Stored items:
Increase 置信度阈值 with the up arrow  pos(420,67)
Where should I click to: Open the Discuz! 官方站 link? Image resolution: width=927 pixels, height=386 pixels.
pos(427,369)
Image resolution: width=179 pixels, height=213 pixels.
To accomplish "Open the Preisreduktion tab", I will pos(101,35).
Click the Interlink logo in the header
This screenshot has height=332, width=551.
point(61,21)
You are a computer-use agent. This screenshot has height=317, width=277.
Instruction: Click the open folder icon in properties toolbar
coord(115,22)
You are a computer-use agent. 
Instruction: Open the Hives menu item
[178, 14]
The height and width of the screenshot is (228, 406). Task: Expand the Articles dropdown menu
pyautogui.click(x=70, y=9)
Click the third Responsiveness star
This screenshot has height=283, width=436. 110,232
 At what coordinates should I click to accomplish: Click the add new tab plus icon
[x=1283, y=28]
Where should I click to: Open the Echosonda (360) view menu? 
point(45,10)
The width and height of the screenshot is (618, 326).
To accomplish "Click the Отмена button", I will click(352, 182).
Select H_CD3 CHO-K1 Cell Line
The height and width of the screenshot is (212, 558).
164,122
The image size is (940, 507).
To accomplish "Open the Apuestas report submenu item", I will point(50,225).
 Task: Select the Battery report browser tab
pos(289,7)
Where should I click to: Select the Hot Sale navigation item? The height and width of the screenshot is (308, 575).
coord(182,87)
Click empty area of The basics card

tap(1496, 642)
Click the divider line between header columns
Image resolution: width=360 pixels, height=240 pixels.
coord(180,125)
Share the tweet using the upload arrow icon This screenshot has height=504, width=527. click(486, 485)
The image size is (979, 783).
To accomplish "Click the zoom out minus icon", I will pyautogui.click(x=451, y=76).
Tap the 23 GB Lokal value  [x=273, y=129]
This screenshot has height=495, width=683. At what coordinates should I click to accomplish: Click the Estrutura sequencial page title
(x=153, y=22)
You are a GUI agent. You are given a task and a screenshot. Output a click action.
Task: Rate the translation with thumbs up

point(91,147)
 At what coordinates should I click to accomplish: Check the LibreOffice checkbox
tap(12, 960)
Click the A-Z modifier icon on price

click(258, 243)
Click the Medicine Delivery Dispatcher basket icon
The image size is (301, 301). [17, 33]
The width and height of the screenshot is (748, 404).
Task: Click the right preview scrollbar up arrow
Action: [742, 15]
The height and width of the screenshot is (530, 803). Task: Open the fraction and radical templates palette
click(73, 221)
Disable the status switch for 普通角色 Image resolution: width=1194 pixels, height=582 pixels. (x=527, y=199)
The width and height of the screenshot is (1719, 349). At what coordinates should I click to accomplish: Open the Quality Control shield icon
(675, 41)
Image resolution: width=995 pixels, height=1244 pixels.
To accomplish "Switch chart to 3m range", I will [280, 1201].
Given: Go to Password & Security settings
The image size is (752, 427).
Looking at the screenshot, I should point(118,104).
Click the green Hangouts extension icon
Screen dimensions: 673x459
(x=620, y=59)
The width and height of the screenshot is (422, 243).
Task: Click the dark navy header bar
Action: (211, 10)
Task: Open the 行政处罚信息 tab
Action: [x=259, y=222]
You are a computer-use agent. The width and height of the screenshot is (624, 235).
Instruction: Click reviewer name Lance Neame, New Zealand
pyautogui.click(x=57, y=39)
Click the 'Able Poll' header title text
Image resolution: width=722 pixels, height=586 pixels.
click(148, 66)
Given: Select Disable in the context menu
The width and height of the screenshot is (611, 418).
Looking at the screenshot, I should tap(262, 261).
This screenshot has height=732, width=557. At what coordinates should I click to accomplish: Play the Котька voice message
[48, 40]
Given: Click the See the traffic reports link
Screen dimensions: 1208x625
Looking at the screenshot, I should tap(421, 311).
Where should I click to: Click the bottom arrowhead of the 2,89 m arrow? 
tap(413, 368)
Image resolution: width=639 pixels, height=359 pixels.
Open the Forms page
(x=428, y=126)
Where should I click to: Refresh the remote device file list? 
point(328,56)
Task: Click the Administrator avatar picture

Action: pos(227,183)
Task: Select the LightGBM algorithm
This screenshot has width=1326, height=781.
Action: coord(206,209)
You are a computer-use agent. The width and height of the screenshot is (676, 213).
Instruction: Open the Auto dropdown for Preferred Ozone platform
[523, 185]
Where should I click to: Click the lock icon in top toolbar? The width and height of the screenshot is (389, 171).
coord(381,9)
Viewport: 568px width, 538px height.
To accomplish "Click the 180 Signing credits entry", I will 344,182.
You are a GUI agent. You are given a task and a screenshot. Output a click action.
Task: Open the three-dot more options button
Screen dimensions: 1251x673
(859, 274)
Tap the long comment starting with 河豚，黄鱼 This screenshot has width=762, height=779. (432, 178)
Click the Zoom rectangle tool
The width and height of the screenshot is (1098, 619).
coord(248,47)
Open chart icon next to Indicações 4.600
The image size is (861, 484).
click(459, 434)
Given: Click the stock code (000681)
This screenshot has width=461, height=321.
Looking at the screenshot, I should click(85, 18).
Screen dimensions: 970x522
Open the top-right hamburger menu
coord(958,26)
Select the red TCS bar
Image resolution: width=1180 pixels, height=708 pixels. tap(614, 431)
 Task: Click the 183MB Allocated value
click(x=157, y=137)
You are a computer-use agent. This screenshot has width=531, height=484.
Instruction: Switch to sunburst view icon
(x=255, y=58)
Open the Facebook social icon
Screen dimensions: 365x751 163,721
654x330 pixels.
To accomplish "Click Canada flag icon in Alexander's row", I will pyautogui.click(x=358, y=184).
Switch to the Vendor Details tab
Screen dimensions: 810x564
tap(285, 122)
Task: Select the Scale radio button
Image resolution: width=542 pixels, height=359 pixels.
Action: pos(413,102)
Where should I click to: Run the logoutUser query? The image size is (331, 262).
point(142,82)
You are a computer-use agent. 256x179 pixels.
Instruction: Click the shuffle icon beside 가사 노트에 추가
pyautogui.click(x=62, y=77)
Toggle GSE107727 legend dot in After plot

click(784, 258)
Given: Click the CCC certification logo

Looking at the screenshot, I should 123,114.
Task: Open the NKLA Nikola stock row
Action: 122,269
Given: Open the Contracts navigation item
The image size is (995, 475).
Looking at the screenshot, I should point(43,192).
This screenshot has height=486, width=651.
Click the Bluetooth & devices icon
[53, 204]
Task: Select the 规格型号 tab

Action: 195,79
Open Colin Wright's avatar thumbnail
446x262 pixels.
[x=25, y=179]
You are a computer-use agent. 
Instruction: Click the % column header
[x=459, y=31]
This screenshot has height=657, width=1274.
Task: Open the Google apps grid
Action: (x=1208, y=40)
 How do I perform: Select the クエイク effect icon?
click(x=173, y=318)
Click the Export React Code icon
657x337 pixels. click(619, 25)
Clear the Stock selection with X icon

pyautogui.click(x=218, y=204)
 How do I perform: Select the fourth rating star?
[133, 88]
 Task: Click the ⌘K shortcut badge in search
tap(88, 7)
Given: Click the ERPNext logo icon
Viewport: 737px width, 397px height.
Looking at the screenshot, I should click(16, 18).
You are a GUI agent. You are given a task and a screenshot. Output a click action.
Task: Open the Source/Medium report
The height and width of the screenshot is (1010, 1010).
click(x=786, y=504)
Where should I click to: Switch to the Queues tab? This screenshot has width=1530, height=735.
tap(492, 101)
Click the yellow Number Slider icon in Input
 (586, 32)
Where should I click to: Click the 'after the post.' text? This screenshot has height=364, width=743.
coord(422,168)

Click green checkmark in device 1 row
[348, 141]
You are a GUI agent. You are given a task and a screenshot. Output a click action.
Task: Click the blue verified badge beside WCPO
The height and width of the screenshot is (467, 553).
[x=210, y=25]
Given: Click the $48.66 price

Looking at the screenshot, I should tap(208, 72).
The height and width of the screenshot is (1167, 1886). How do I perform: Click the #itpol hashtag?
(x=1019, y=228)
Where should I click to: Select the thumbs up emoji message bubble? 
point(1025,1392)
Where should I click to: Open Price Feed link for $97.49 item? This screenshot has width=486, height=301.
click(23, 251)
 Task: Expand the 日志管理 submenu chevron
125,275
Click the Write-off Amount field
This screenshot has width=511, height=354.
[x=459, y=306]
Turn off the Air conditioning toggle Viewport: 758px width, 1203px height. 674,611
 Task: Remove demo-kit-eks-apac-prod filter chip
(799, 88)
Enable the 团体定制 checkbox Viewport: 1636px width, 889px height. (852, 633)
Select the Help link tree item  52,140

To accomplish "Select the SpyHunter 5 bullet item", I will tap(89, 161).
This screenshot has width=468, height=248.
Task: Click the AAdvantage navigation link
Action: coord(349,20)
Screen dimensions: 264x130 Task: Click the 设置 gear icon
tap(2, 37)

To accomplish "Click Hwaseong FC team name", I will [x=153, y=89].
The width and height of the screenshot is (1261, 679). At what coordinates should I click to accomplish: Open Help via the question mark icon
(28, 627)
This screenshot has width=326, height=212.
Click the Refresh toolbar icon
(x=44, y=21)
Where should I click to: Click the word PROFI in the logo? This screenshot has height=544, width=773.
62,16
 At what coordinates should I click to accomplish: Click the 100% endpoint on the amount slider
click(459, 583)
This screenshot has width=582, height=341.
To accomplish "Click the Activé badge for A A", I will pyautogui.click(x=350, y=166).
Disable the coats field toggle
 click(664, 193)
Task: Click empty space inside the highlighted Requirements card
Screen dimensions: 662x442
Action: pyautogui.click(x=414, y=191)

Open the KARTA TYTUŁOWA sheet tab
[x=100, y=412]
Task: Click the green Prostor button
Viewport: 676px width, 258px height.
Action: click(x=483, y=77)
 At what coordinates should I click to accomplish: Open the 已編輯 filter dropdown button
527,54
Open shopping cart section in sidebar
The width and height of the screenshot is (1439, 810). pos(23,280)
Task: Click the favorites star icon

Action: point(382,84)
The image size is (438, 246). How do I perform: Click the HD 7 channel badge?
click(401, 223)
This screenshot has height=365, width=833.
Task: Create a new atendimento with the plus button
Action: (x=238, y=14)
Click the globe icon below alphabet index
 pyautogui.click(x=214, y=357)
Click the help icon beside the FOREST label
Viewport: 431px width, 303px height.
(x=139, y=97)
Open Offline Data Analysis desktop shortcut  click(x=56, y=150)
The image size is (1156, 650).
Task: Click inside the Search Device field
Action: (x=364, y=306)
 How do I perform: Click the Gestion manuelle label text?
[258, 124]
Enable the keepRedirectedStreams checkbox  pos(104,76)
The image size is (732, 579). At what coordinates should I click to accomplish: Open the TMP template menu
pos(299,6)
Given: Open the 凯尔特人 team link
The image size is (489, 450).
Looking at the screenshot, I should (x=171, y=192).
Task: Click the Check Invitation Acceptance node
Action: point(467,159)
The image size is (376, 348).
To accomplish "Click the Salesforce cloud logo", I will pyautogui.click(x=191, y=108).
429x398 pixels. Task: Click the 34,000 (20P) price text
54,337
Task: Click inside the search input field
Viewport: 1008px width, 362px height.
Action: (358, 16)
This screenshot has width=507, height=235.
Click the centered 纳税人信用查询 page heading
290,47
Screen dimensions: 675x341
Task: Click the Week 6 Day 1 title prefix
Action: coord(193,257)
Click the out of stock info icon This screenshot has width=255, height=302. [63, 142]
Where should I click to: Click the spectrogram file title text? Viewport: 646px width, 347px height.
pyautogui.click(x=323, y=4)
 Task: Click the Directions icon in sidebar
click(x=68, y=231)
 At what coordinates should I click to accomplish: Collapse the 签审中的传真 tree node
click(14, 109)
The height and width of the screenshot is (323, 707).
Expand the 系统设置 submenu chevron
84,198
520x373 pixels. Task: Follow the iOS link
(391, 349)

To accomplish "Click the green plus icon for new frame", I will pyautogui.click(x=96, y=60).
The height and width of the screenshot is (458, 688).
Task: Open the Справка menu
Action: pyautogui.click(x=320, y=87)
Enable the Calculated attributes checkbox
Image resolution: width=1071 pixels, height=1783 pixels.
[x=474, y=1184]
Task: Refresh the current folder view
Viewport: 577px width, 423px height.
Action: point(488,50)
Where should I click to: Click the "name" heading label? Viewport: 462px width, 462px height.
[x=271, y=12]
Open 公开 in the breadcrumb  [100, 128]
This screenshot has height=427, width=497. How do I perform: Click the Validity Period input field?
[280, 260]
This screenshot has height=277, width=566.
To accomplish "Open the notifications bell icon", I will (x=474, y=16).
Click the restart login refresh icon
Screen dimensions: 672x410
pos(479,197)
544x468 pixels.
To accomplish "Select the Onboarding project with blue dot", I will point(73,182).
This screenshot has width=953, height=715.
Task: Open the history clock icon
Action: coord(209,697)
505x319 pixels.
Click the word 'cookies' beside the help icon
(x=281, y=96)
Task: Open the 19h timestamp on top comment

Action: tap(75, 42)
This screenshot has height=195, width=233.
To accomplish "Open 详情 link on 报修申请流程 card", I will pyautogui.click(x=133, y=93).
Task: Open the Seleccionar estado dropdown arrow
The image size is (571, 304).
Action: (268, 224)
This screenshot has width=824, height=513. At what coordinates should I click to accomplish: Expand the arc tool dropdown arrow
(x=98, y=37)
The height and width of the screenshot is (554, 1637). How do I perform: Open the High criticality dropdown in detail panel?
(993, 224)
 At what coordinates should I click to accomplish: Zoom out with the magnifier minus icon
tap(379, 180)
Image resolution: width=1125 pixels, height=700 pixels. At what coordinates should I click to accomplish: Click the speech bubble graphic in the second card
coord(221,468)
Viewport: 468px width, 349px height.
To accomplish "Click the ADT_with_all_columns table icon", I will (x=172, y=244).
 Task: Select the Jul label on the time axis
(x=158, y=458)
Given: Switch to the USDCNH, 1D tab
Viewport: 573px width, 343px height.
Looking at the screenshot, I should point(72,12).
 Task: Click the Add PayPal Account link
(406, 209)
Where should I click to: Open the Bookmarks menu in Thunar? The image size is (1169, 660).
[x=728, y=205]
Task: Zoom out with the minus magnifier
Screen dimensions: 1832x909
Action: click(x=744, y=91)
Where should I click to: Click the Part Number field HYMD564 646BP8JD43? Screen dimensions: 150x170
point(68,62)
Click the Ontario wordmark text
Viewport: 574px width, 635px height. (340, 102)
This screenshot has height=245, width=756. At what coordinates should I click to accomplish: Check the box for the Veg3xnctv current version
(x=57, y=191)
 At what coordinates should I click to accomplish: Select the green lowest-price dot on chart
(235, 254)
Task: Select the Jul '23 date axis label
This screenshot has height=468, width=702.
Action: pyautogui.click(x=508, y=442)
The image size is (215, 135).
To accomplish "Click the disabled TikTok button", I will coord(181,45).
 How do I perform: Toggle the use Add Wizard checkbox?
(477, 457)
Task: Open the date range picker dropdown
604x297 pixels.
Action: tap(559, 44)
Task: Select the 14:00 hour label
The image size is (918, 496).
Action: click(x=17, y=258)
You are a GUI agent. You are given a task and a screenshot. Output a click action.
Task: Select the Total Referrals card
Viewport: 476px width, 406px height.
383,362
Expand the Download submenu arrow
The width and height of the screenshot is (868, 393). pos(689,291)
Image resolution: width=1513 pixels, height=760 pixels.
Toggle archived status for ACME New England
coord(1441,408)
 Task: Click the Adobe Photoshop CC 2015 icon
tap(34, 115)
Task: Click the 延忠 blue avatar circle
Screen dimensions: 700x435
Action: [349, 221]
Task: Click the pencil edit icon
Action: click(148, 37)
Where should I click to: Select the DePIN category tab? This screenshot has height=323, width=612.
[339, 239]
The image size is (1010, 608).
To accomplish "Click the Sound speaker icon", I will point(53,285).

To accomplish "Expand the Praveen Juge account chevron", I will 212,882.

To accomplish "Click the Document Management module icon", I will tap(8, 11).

== Exercise instructions ==
Starting at the first line of the entries above, please extract each line up to and including the line with "Image resolution: width=179", unchanged, and add nothing.

== Solution for this task ==
Increase 置信度阈值 with the up arrow  pos(420,67)
Where should I click to: Open the Discuz! 官方站 link? Image resolution: width=927 pixels, height=386 pixels.
pos(427,369)
Image resolution: width=179 pixels, height=213 pixels.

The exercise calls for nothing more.